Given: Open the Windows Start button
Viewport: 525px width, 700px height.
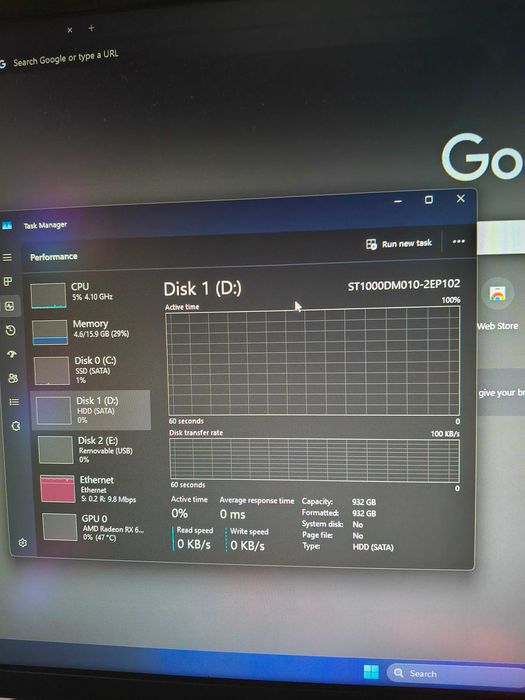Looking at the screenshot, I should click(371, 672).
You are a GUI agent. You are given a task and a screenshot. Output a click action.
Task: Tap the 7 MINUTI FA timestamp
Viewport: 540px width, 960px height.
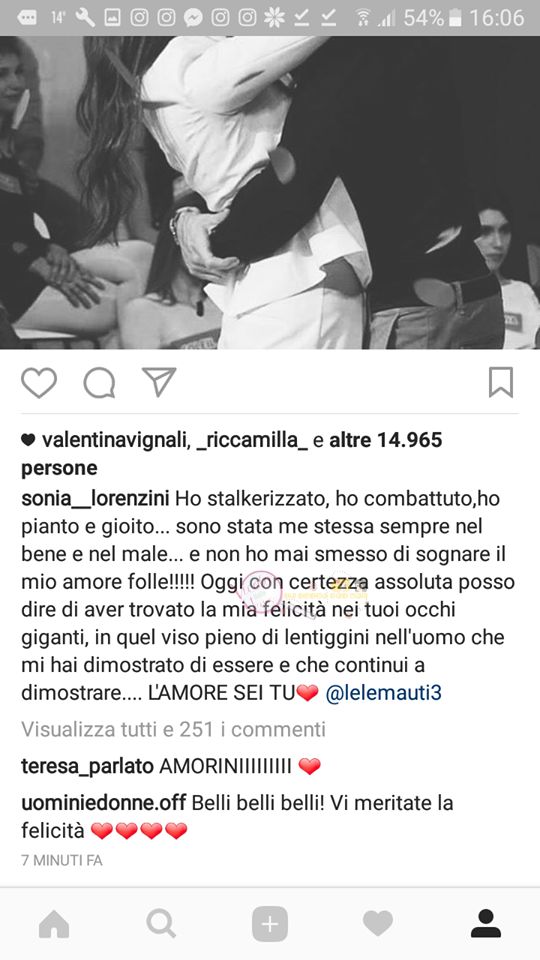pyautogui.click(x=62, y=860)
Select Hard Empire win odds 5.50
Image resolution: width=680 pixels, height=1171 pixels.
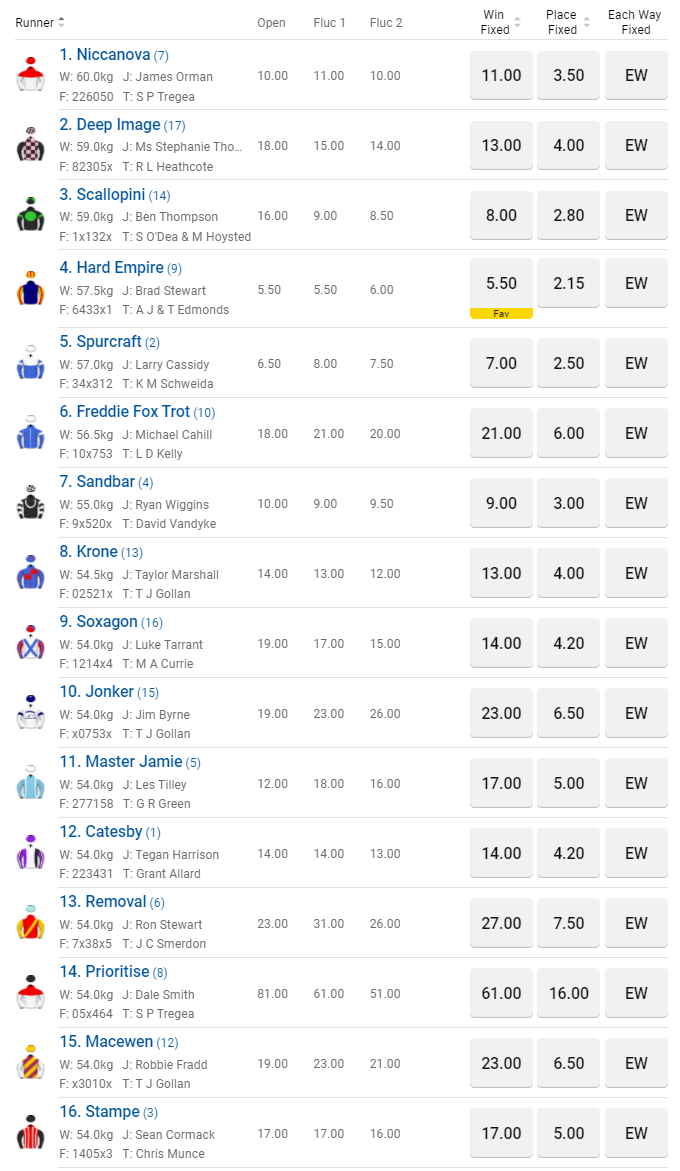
────────────────────────────────────────
DESCRIPTION OF THE TASK:
Every entry above should be printed again exactly, except for the pictures.

RESPONSE TO THE TASK:
Given: Open the Windows Start button
Viewport: 525px width, 700px height.
Looking at the screenshot, I should click(371, 672).
You are a GUI agent. You are given a task and a screenshot. Output a click action.
Task: Tap the 7 MINUTI FA timestamp
Viewport: 540px width, 960px height.
pyautogui.click(x=62, y=860)
Select Hard Empire win odds 5.50
Image resolution: width=680 pixels, height=1171 pixels.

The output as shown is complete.